▸ **Source extract**:
# Anybody doing tobacco flavours



## gertvanjoe (5/8/15)

So I decided to get myself some new juice as I decided from the beginning I would have four flavours in my pack. One was finished and off I went to the local shop. 

Being one wanting to try dessert flavours I opted for Desert Ship ( only realizing my mistake when I got home and reading up the lungbuddy descriptions. Haha yup the classic example of someone mispelling ( in their head that is ) . So now I'm sitting with my first ever tobacco juice

My experience as vaped on a Twisp
Taste : Clearly tobbaco with a hint of caramel somewhere in there. Not that sweet which is nice.Wood undertone. Could be like smoking cheapish tobacco whilst sipping top notch whisky lol
Would I buy again : Maybe one day when I have been in and out of my next mission , dessert vapes
Nom rating : 6/10 Nom uhmmm nom

I have never subbed but I don't think subohmers will like this one


----------



## Wesley (5/8/15)

So far the best local tobacco I've had is @Mike's Ashybac, very close to real tobacco taste with no sweetness.

Reactions: Thanks 1


----------



## Andre (5/8/15)

Wesley said:


> So far the best local tobacco I've had is @Mike's Ashybac, very close to real tobacco taste with no sweetness.


Ah, that reminds me. Still have to taste @Mike's Ashybac NET. Should be well steeped by now.

Reactions: Like 1


----------



## Mike (5/8/15)

@gertvanjoe good luck with your search man. Tobaccos are pretty tough to get "right" and they're quite polarising. One person may love it and the next may hate it.

@Andre I can't find a thumbs up, so you're just gonna get this little dude

Reactions: Like 1


----------

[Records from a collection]
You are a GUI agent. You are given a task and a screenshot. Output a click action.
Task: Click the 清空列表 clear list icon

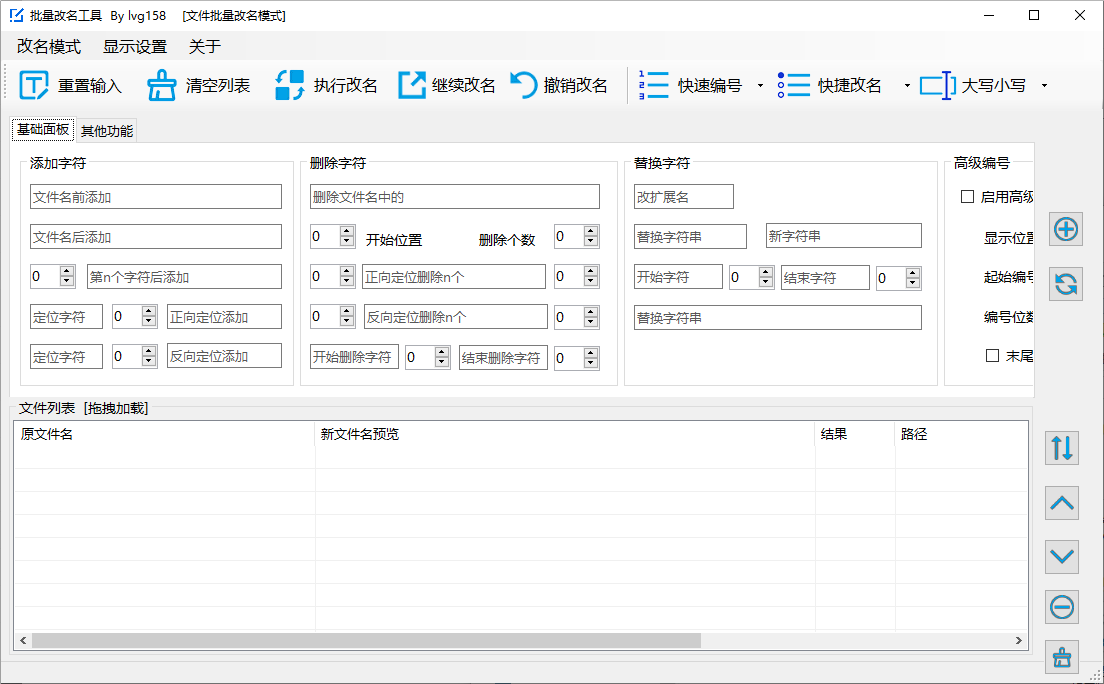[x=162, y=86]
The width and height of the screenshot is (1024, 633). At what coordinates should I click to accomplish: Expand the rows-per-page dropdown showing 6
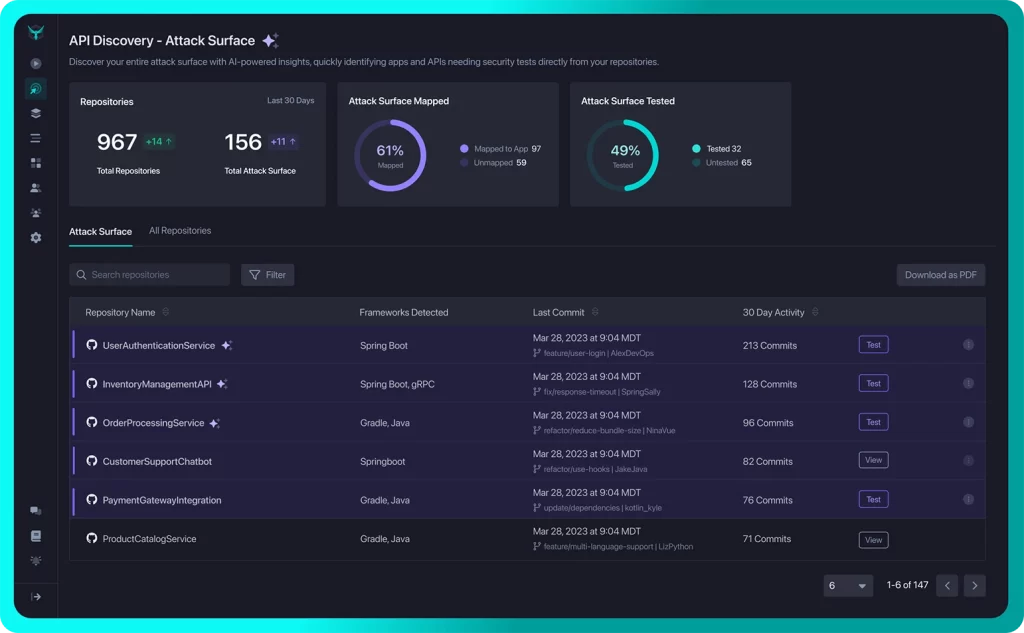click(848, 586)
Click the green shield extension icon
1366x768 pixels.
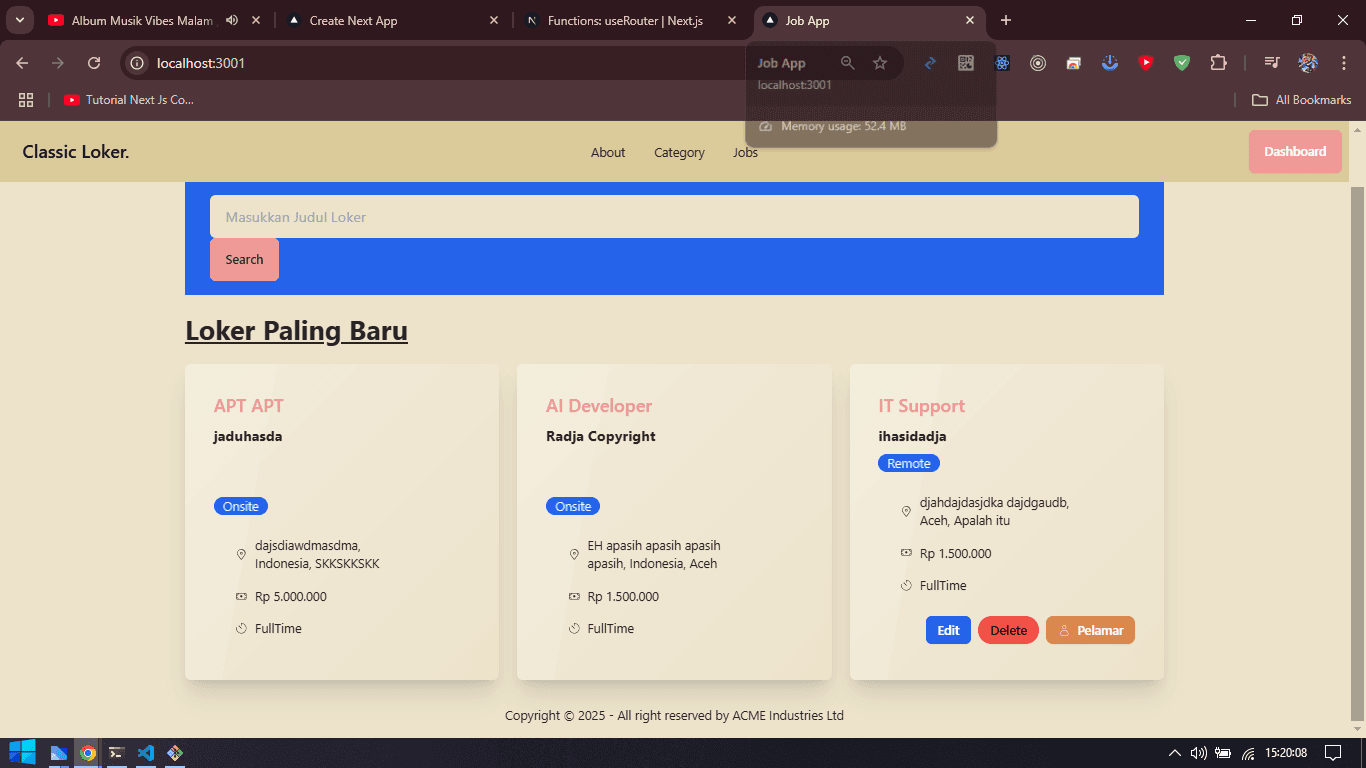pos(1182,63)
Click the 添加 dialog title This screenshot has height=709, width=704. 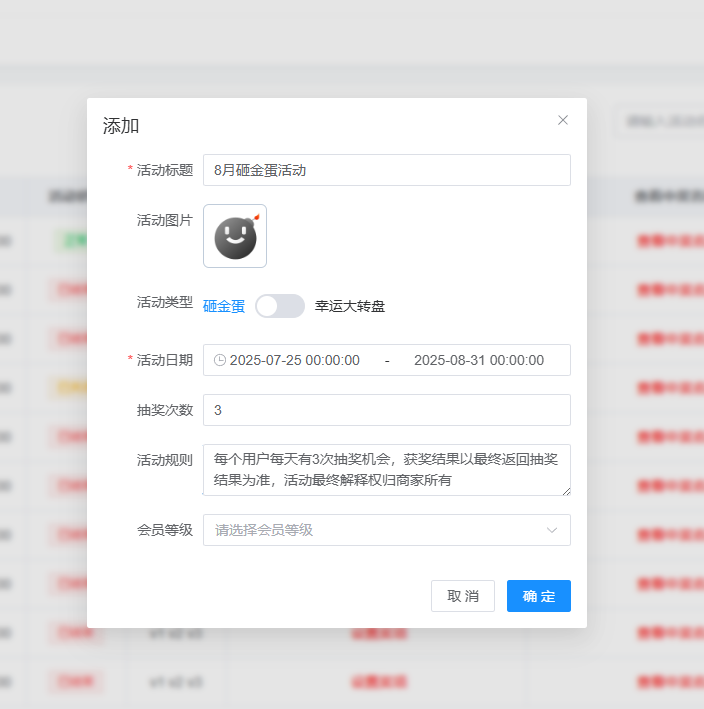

▸ **What is required**:
Copy the forum thread on tobacco flavors, starting with "# Anybody doing" and going on through "the local shop.", and swap every "juice" for "e-liquid". The data from this collection has no connection to the forum thread on tobacco flavors.

▸ **Problem solution**:
# Anybody doing tobacco flavours



## gertvanjoe (5/8/15)

So I decided to get myself some new e-liquid as I decided from the beginning I would have four flavours in my pack. One was finished and off I went to the local shop.